***** The data *****
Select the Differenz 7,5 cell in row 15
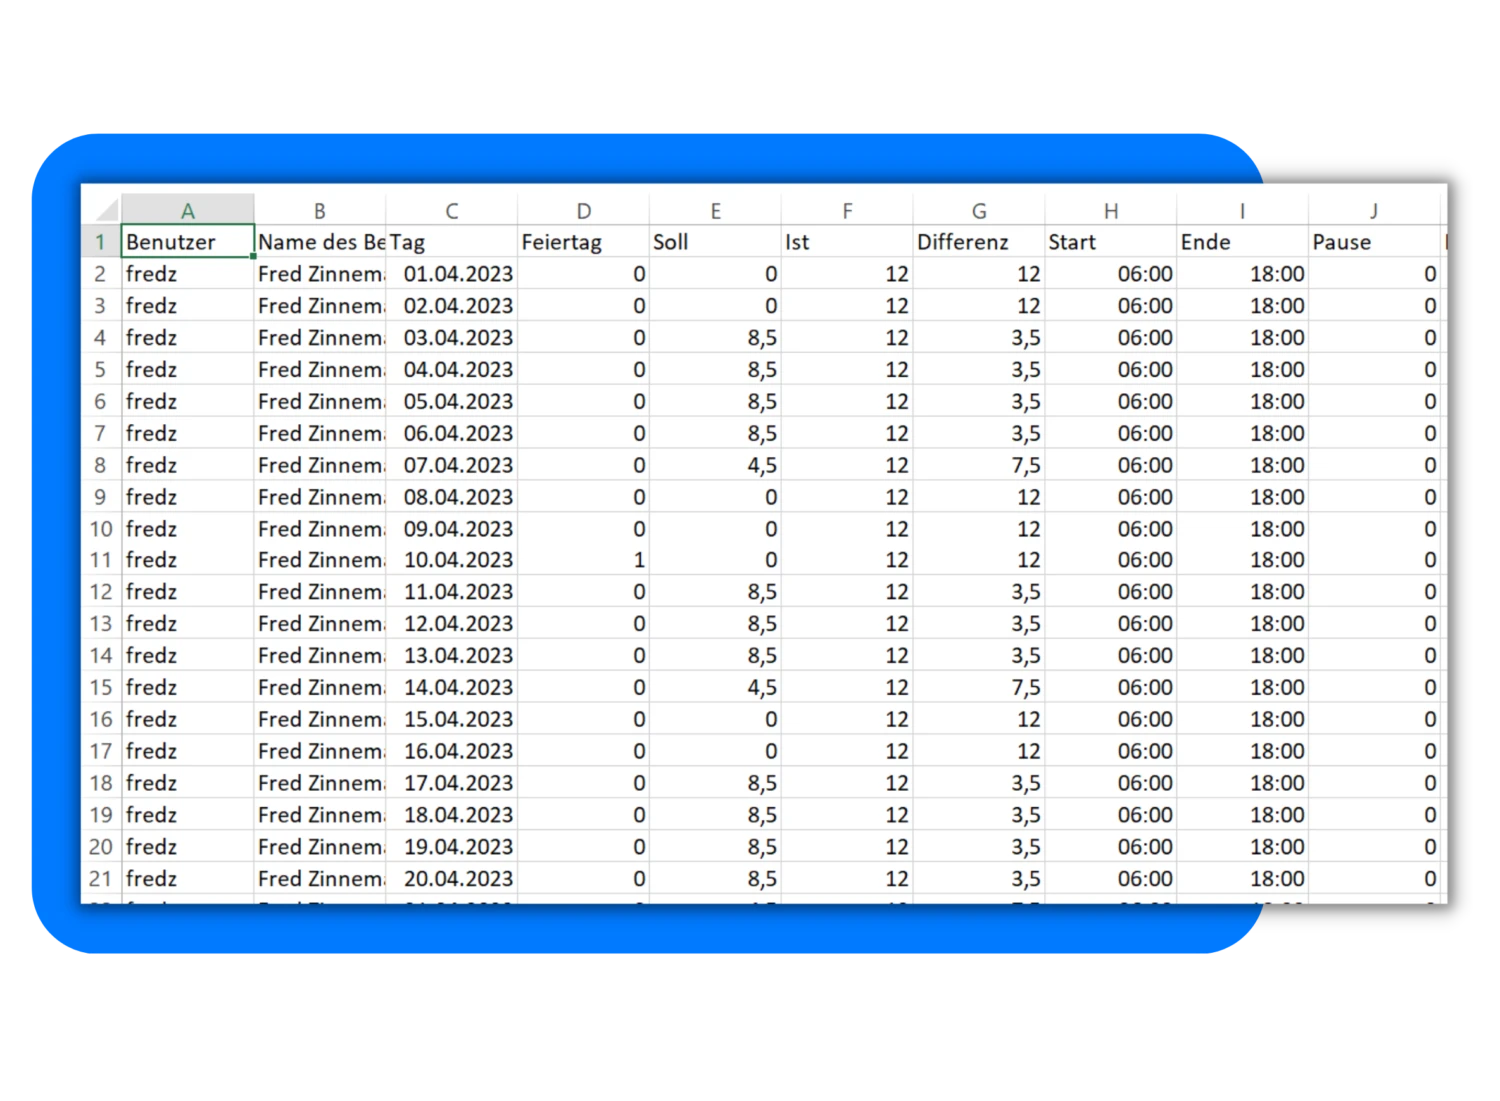Viewport: 1500px width, 1101px height. 979,687
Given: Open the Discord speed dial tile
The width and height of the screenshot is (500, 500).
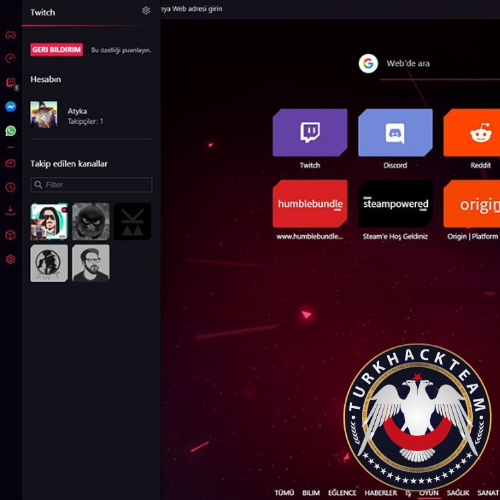Looking at the screenshot, I should pyautogui.click(x=395, y=133).
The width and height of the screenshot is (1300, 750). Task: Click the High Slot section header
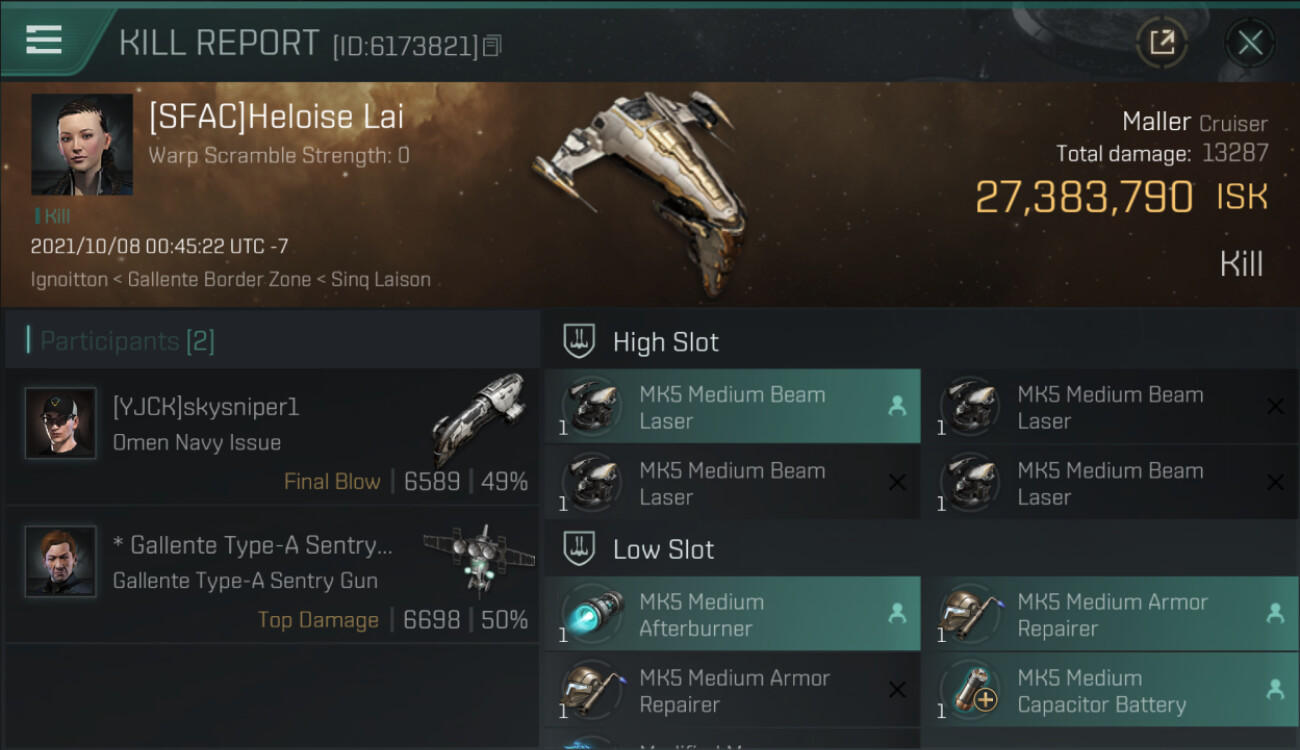coord(665,342)
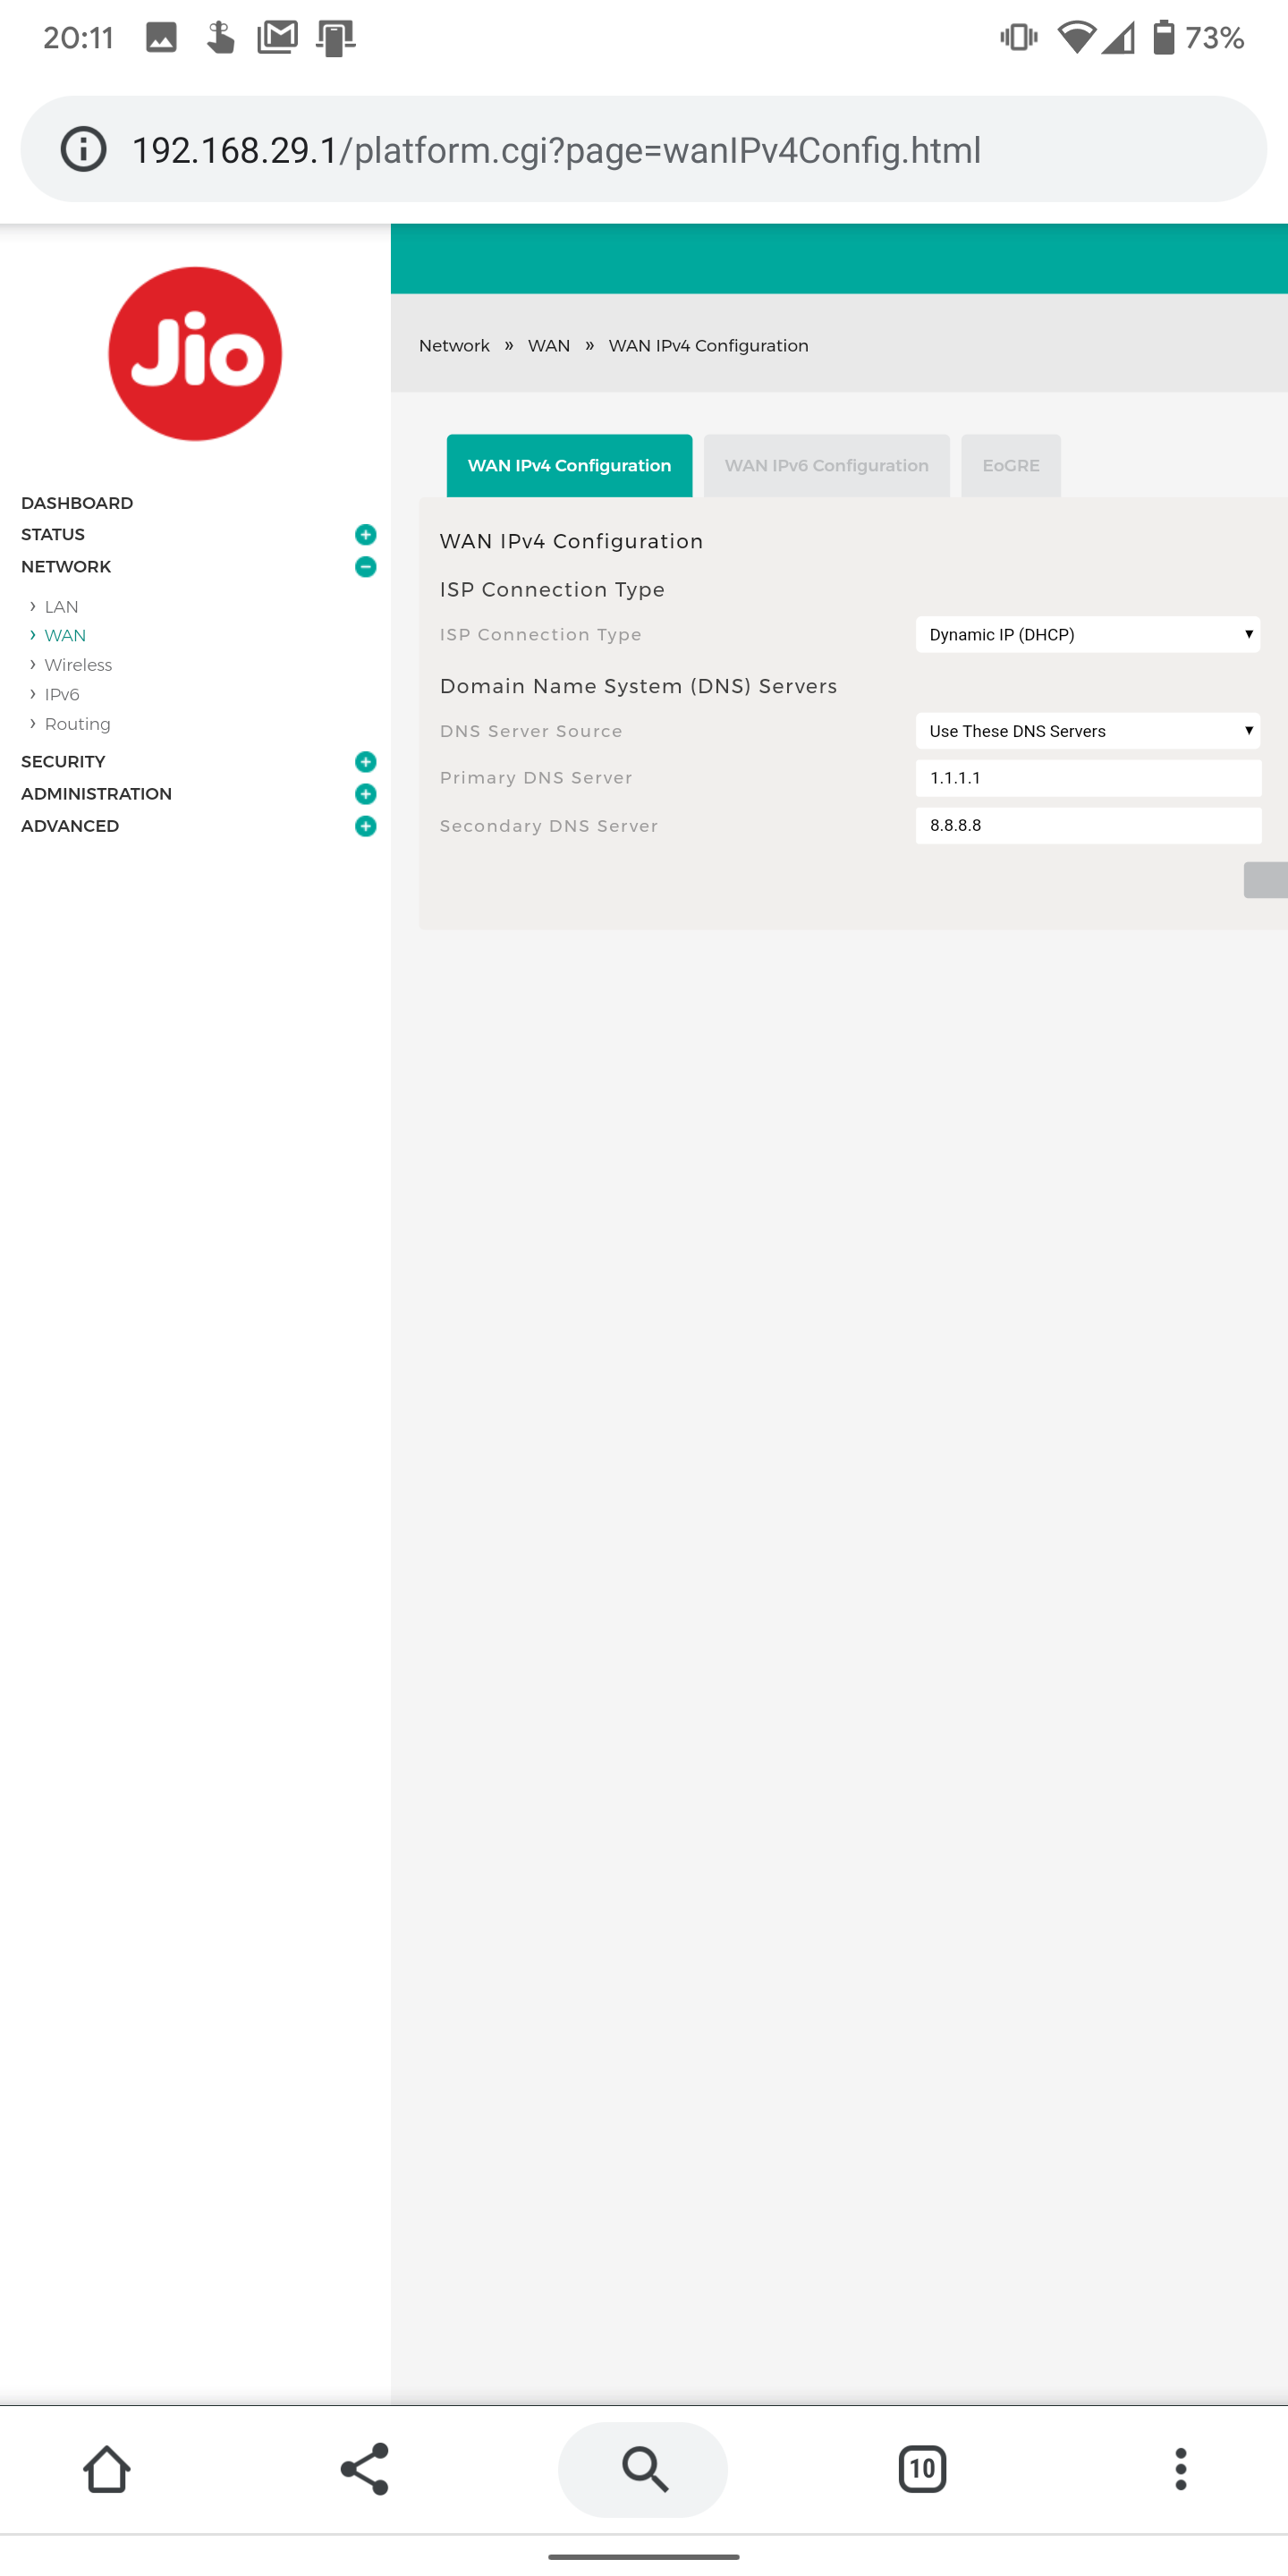
Task: Expand the ADVANCED menu section
Action: pos(365,826)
*****
What the task asks: Print the records above exactly, minus pictures.

Result of this exercise:
Select the Differenz 7,5 cell in row 15
Viewport: 1500px width, 1101px height. 979,687
Given: Open the Discord speed dial tile
The width and height of the screenshot is (500, 500).
Looking at the screenshot, I should pyautogui.click(x=395, y=133).
The width and height of the screenshot is (1300, 750). Task: Click the High Slot section header
coord(665,342)
Task: Expand the ADVANCED menu section
Action: pos(365,826)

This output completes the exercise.